When the structure that has just been described (shown in FIG. 1) undergoes the abovementioned plasma etching, the structure as shown in FIG. 2 is obtained. As desired, the plasma etching makes it possible to obtain a gate 12 of limited lateral extension by removal of the second layer 8 from the regions that are not covered by the etching mask 10.
However, it should be pointed out that, because of the small thickness of the dielectric-forming first layer 6, the plasma etching has caused the upper portions of the channel-forming layer 4 to be oxidized (with the exception of the gate 12, which prevents this oxidation), this having the effect of reducing the thickness of the channel-forming layer represented with its reduced thickness by the reference 4′ in FIG. 2. Such a phenomenon has for example been demonstrated in the article “Sub-0.1 μm gate etch processes: towards some limitations of the plasma technology?” by L. Desvoivres, L. Vallier and O. Joubert, J. Vac. Sci. Technol. B 18(1), January-February 2000.

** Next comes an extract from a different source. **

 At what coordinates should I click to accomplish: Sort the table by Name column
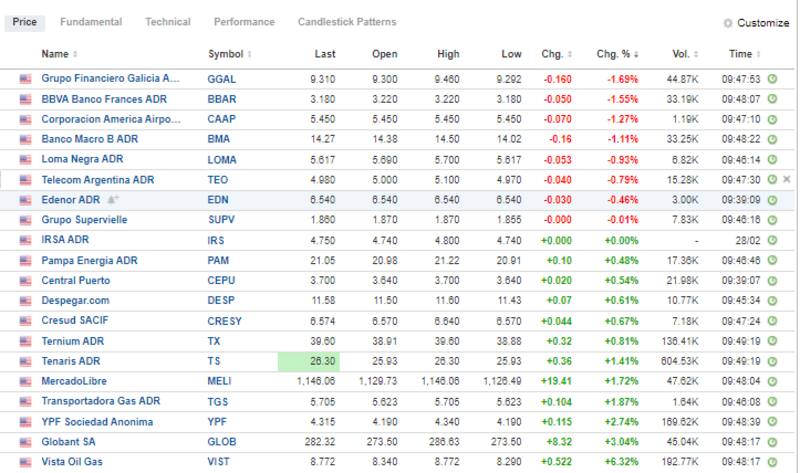pos(60,54)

FIG. 3 illustrates the transistor obtained by the process that has just been described and provided with its spacers 14. As anticipated, because of the phenomenon that has just been explained, the thickness of the channel 4′ is reduced beneath the spacers 14, resulting in a degradation in the performance of the transistor thus formed, especially by an increase in the channel access resistance which results in a reduction in the saturation current of the transistor.
This performance degradation is also further exacerbated when the lateral dimension of the gate decreases, which is the current tendency in microelectronics.